Perdida Liviana

Friday, January 13, 2006

Tímida espera en episodios

Alguien que enmudezca sus labios en el silencio feroz de mis caricias, que se deje arrullar por el fantasma que soy por las mañanas, que no se espante con mis muertos. Alguien que prodigue blasfemias ante el peso de los paraguas, que recuerde mi nombre cuando llueve, que se deslice por mi cuerpo con el furor del agua en las tormentas. Alguien que renazca en el resplandor de mis horas sin memoria.

Lapidar apariencias

Espejo que, en aguas inquietas, aguas serenas refleja. HARTA DE HACER LO QUE DE MÍ SE ESPERA. Si pudiera abandonarme a las melodías rotas. Si pudiera dejarme acunar por la cadencia de las lágrimas, tal vez se aquietaría esta penumbra que lentamente me bebe.

Friday, January 06, 2006

Las muñecas en sus cajas, blanqueando los ojos a través del celofán. Yo no jugaba. Yo era una niña monstruo.
Niña inmóvil entre los juguetes (y nadie peina sus cabellos) que sueñan con una niña inmóvil entre ellos. Y nadie peina mis cabellos.
Cómo no me obligaron a jugar, pienso. Cómo no rompieron los cristales con los miembros mutilados de las muñecas vampiros. Tan perfectas. Tan sin daño. Cómo fueron inmaculados testigos del consumirse de mi inocencia.

Tuesday, January 03, 2006

Intervención Número 1: "La confesión"

Este blog surgió con fines maquiavélicos (en los que no he de ahondar en este momento), y tal vez se vincule con nuestra afición a los disfraces. Pero, en conclusión, los medios fueron más fuertes que el fin, y el objetivo se convirtió en una mera justificación para el nacimiento de Perdida Liviana.
Perdida Liviana vino al mundo ya grandecita, cosa extraña. Fue parida por dos madres que, horrorizadas ante el fenómeno de la maternidad, sólo aceptamos ser madrinas de nuestra propia creación. Así, habiendo heredado las peores características de sus progenitoras, la huérfana abre los ojos cada mañana sin saber bien para qué. Y a veces habla, para decir su asombro, para expresar su queja, para pedir auxilio, para hacerse la ilusión de que existe alguien dispuesto a escucharla.
Contrariamente a lo que ocurre en general, el nuevo ser contribuye diariamente a la unión de la familia, porque, a pesar del abandono efectivo de la criatura, las madrinas nos comunicamos permanentemente, y acordamos cosas tales como: controlar su crecimiento desde la distancia, tejerle abrigos que nunca le daremos, espiar las cartas que recibe, componerle canciones que incluyan el número tres, mandarle obsequios valiosísimos a direcciones inexistentes, y otras ocupaciones típicamente familiares.
Aún no sabemos qué rumbo tomará este espacio, pues, si bien nos complace dejar aflorar las palabras de nuestra ahijada de vez en cuando, también nos seduce la idea de hacer salir a la luz nuestros propios pensamientos. Pero, teniendo en cuenta el origen de este blog, somos conscientes de que es una idea peligrosa, y, por el momento, preferimos renunciar a la fama y a la gloria, restringiendo nuestras apariciones a una serie de intervenciones que se intercalarán con los monólogos de nuestra no reconocida niña.

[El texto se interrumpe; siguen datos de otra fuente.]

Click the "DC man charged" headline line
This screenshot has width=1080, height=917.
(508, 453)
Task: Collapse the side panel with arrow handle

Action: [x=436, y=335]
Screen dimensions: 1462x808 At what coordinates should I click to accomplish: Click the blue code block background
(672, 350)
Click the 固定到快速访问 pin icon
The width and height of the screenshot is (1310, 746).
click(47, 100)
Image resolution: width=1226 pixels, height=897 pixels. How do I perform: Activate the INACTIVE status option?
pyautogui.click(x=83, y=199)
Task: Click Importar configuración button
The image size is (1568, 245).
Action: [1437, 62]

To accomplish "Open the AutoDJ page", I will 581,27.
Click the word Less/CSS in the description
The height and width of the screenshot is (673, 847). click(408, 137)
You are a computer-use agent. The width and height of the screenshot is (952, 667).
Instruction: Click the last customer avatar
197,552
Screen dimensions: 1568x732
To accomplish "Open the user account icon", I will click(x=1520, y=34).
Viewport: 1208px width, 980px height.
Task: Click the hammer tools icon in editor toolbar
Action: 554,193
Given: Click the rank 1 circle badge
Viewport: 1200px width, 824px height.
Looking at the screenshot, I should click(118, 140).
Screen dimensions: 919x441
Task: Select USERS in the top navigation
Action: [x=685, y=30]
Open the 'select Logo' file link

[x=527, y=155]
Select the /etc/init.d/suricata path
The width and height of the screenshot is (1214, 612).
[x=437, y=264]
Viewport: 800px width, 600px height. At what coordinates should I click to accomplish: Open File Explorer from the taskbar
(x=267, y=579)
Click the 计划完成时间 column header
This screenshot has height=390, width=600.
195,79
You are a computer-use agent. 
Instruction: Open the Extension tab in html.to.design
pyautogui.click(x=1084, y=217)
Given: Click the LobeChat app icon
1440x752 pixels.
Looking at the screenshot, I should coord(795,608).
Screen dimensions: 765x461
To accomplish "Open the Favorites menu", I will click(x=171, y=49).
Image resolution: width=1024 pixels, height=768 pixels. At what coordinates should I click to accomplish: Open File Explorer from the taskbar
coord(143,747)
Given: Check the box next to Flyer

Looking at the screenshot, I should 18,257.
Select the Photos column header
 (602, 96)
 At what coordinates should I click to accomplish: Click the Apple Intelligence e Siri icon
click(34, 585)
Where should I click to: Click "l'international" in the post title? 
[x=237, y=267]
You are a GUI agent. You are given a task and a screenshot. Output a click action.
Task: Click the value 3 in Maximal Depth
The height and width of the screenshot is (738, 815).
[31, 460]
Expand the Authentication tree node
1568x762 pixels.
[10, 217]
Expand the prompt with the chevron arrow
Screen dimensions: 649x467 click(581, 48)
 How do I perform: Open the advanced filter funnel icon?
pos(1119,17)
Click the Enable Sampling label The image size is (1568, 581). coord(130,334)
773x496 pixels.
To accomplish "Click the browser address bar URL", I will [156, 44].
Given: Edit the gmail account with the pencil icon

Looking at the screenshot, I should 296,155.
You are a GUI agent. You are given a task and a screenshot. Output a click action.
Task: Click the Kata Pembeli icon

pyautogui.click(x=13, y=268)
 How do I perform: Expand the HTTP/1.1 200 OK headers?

Firmado: Perdida y Liviana


PD: Quien quiera contactarse con Perdida Liviana, está invitado a dejar aquí sus comentarios, o a escribir a perdidaliviana@hotmail.com. De más está aclarar que sus mensajes serán previamente revisados (y presuntamente censurados) por alguna de nosotras...

Monday, January 02, 2006

Itinerario cero

No hay dónde llegar. Recorro caminos al azar, deslizándome, perdida y liviana, por calles que nacen y mueren casi sin querer (como todo, como todos). No conozco esta ciudad, pero es la misma. Tampoco cambia mi rostro cuando la luz se desvanece sobre los techos, en cualquier lugar del mundo.

Cerré las ventanas, cerré los ojos, los oídos, las manos. Así clausurada, aguardé la llegada de la noche.